Believed to have remained in Utah with its first owner, the car was sold to its second owner, David R. Belding of Las Vegas, Nevada, in March 1995. Belding was founder of Gold Strike Resorts and had sold the company that same year—perhaps the reason for gifting himself this F40, which had only been driven 485 miles at the time. Belding kept the car for the following nine years, driving it only an additional 315 miles during his tenure.
Chassis 87144 was then sold to its third owner, Brian Gibbs of New Orleans, Louisiana, in 2004. It remained with Gibbs from 2004 until 2012, during which time the car saw the majority of its time on the road. In 2012, Ferrari of Houston sold the F40 to a supercar collector from Calgary, Alberta, Canada. A major belt service was done at 7,977 miles and the seats were re-upholstered as the original fabric is known to degrade over time. At 8,017 miles, the car went in for a full service and comprehensive inspection by Ferrari of Vancouver to make sure everything was in working order. The front end was also wrapped with clear 3M Rock Guard to protect the original paint from stone chipping. Today, it is ready to drive and enjoy, presented in wonderful condition throughout.
The file of documentation accompanying this F40 is impressive and includes invoices over the last 16 years of the car’s life, totaling to $118,000 in service work.
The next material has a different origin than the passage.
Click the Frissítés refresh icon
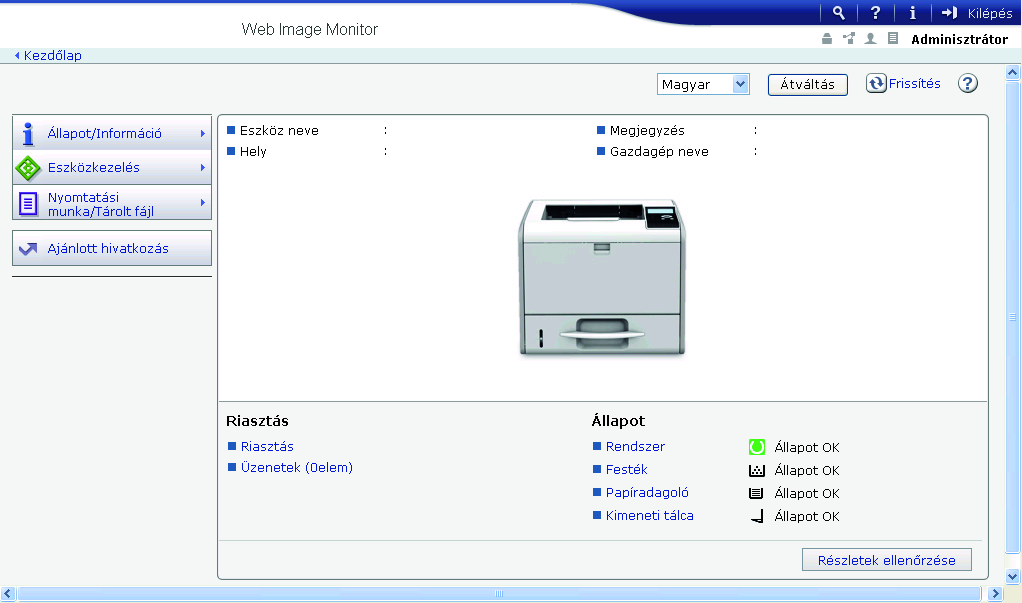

Furthermore, the car is accompanied by a clean Carfax report and a proper set of books, tool kit, and car cover.
As low-mileage and original F40s are becoming increasingly difficult to find, the offering of this example is all the more significant. For the enthusiast wanting to acquire the most iconic supercar of the 1980s for their collection, there can be no better choice.